Up until now within San Francisco, inventory levels – year-on-year – have been understandably massively down. Buyers are still out there looking which has meant that prices have not dropped despite the impact of the pandemic on the economy. Now that the May numbers are in, what does the landscape for property sales look like?
Firstly, we can take a look at what is happening Across Corcoran’s own business in terms of properties sold in (mainly) San Francisco on the buy-side since April:
- 44% of sales were multiple offers
- 23% under asking
- 52% over
- 25% at asking
- 38% were cash/non-contingent buyers
As of this blog posting, I’m waiting on yr-on-yr comparisons but the high percentage of multiple offers at over asking price would suggest a robust market in terms of prices holding up across the board.
However, these are TOTAL sales and not broken out by housing type, area & price range amongst other indicators. If we dig a little deeper and take a look at May MLS data we can begin to see the market in San Francisco softening, particularly for condos:
- SFH Inventory -35% yr-on-yr (178 new listings)
- SFH Median price dropped 3% from $1.685M to $1.63M
- SFH DOM is unchanged at 13 days
- Condos Inventory -6% (291 new listings)

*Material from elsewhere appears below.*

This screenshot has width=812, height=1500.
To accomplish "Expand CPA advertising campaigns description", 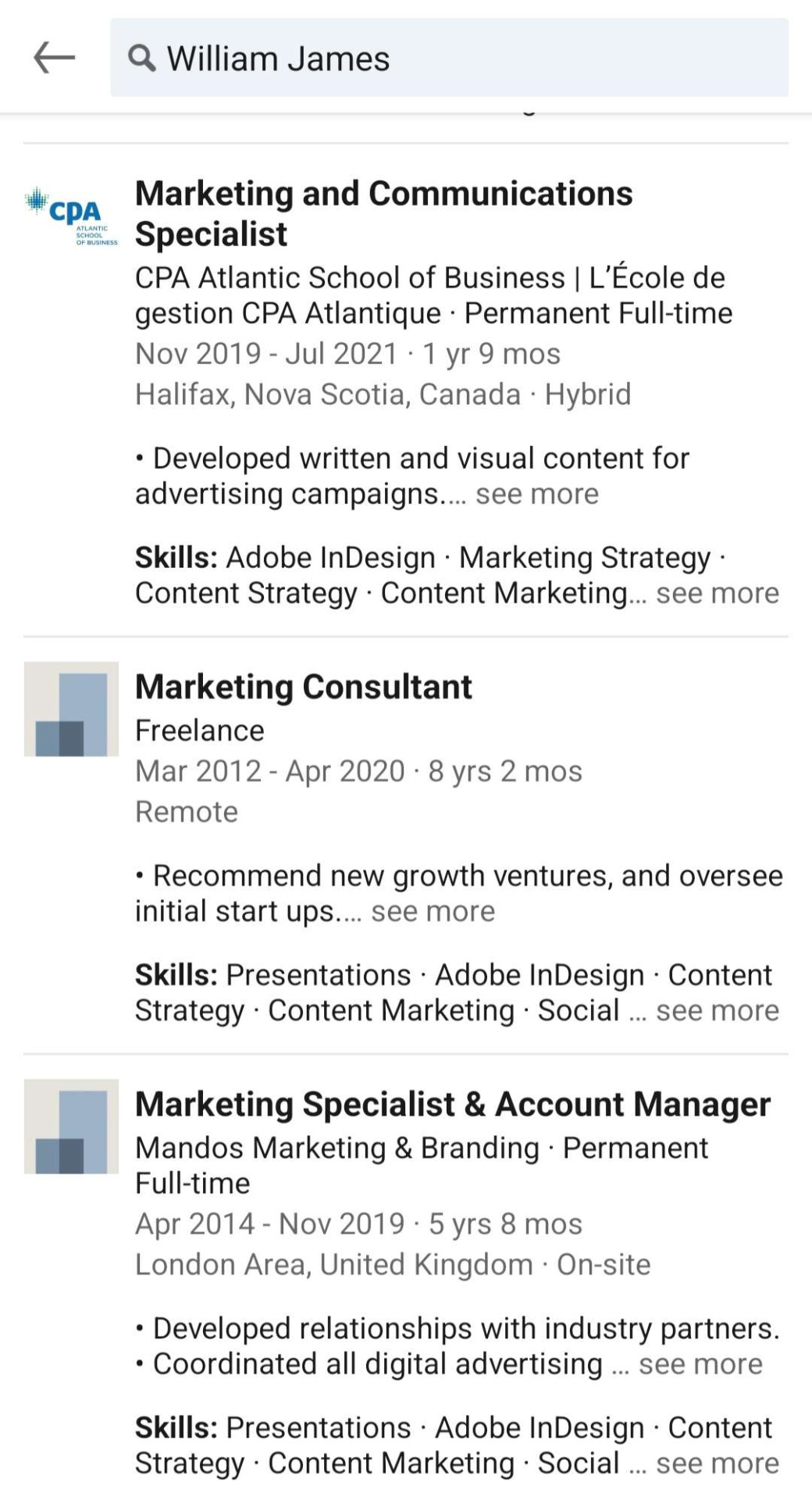I will 537,494.
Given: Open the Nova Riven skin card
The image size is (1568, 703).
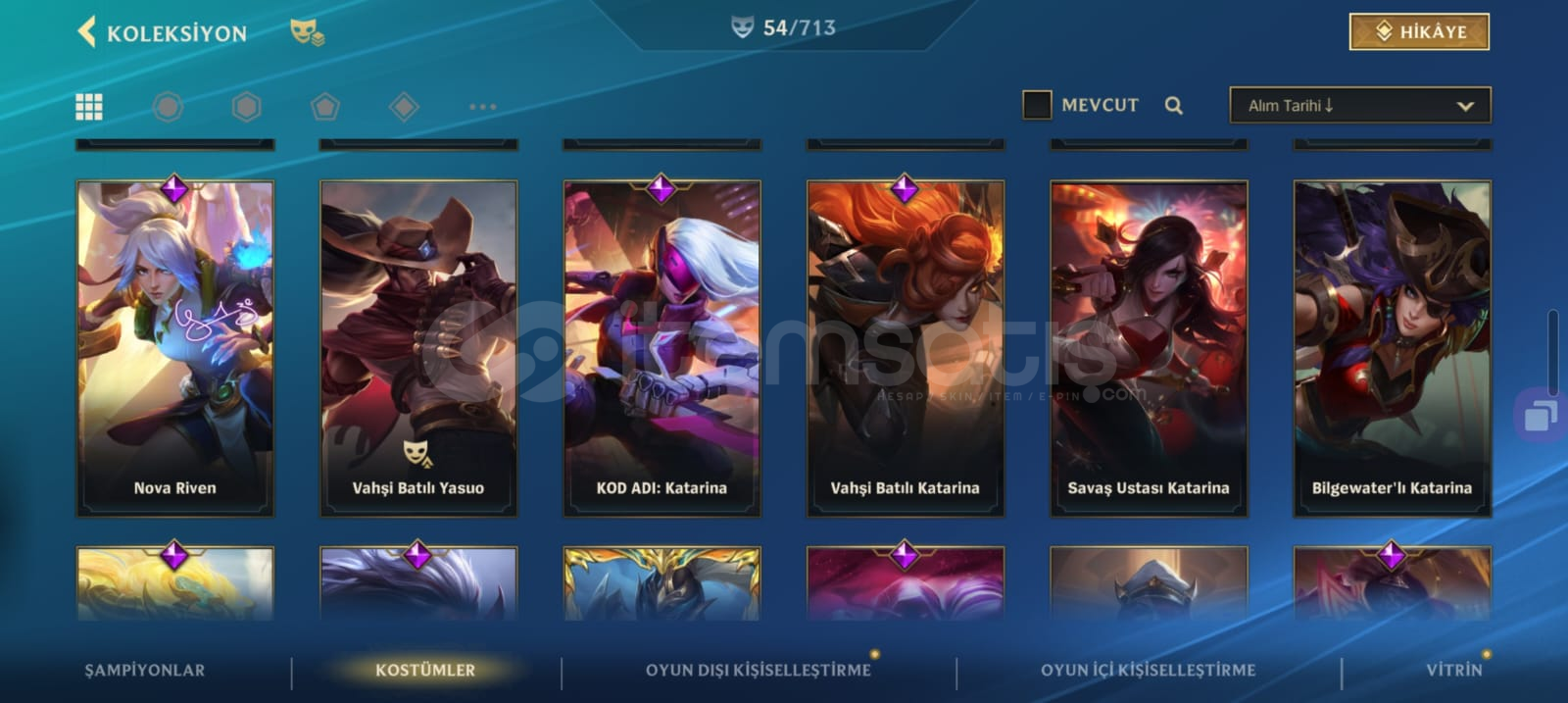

- Condo Median price dropped 10% from $1.23M to $1.1M
- Condos DOM is now 33 days compared to 14 days this time last year
What we’re beginning to see is the definite drop in the desirability and price of condos in San Francisco. Across the properties I’ve been monitoring over the last 12 months, I’ve seen condos not holding their value in District 9 (eg. SOMA, South Beach) with condos bought in 2016 in particular selling at losses now. I’m also beginning to see this pattern in the more established neighbourhoods in District 5 (eg. Haight Ashbury/Mission Dolores) and even into District 7 (Lower Pac Heights).
In terms of how big this drop will be and how long it lasts for it’s way too early to say but the early warning signs are there.